- _DIRECTIONS_
Could you give every record again, exactly as it reads?
>>>
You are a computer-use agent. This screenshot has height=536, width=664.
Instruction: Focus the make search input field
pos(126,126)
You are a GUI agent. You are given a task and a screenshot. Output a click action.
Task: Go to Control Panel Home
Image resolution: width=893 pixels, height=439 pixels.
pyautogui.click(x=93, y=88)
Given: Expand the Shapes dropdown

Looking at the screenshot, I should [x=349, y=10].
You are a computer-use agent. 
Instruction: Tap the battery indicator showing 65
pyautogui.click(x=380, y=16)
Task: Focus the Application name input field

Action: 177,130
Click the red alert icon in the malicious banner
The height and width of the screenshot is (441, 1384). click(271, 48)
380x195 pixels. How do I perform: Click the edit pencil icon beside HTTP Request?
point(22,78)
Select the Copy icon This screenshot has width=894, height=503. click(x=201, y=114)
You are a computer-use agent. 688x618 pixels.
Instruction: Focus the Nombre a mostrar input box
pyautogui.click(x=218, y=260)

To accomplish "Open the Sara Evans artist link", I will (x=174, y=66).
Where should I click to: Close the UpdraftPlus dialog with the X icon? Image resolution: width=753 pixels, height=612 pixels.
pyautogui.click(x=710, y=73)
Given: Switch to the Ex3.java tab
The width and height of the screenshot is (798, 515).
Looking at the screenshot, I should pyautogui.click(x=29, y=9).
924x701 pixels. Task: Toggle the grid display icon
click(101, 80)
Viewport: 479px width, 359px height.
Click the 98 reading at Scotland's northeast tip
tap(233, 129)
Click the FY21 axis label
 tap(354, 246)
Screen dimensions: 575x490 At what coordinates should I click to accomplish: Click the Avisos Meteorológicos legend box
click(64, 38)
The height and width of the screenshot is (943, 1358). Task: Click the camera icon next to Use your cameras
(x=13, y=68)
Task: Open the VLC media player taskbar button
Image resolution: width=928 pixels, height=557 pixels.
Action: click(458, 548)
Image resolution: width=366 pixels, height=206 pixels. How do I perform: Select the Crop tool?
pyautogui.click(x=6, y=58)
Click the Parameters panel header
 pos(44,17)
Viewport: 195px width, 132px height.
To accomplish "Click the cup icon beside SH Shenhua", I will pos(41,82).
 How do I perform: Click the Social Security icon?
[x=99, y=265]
<<<
- _TASK OUTPUT_
You are a computer-use agent. This screenshot has height=536, width=664.
Instruction: Focus the make search input field
pos(126,126)
You are a GUI agent. You are given a task and a screenshot. Output a click action.
Task: Go to Control Panel Home
Image resolution: width=893 pixels, height=439 pixels.
pyautogui.click(x=93, y=88)
Given: Expand the Shapes dropdown

Looking at the screenshot, I should [x=349, y=10].
You are a computer-use agent. 
Instruction: Tap the battery indicator showing 65
pyautogui.click(x=380, y=16)
Task: Focus the Application name input field

Action: 177,130
Click the red alert icon in the malicious banner
The height and width of the screenshot is (441, 1384). click(271, 48)
380x195 pixels. How do I perform: Click the edit pencil icon beside HTTP Request?
point(22,78)
Select the Copy icon This screenshot has width=894, height=503. click(x=201, y=114)
You are a computer-use agent. 688x618 pixels.
Instruction: Focus the Nombre a mostrar input box
pyautogui.click(x=218, y=260)

To accomplish "Open the Sara Evans artist link", I will (x=174, y=66).
Where should I click to: Close the UpdraftPlus dialog with the X icon? Image resolution: width=753 pixels, height=612 pixels.
pyautogui.click(x=710, y=73)
Given: Switch to the Ex3.java tab
The width and height of the screenshot is (798, 515).
Looking at the screenshot, I should pyautogui.click(x=29, y=9).
924x701 pixels. Task: Toggle the grid display icon
click(101, 80)
Viewport: 479px width, 359px height.
Click the 98 reading at Scotland's northeast tip
tap(233, 129)
Click the FY21 axis label
 tap(354, 246)
Screen dimensions: 575x490 At what coordinates should I click to accomplish: Click the Avisos Meteorológicos legend box
click(64, 38)
The height and width of the screenshot is (943, 1358). Task: Click the camera icon next to Use your cameras
(x=13, y=68)
Task: Open the VLC media player taskbar button
Image resolution: width=928 pixels, height=557 pixels.
Action: click(458, 548)
Image resolution: width=366 pixels, height=206 pixels. How do I perform: Select the Crop tool?
pyautogui.click(x=6, y=58)
Click the Parameters panel header
 pos(44,17)
Viewport: 195px width, 132px height.
To accomplish "Click the cup icon beside SH Shenhua", I will pos(41,82).
 How do I perform: Click the Social Security icon?
[x=99, y=265]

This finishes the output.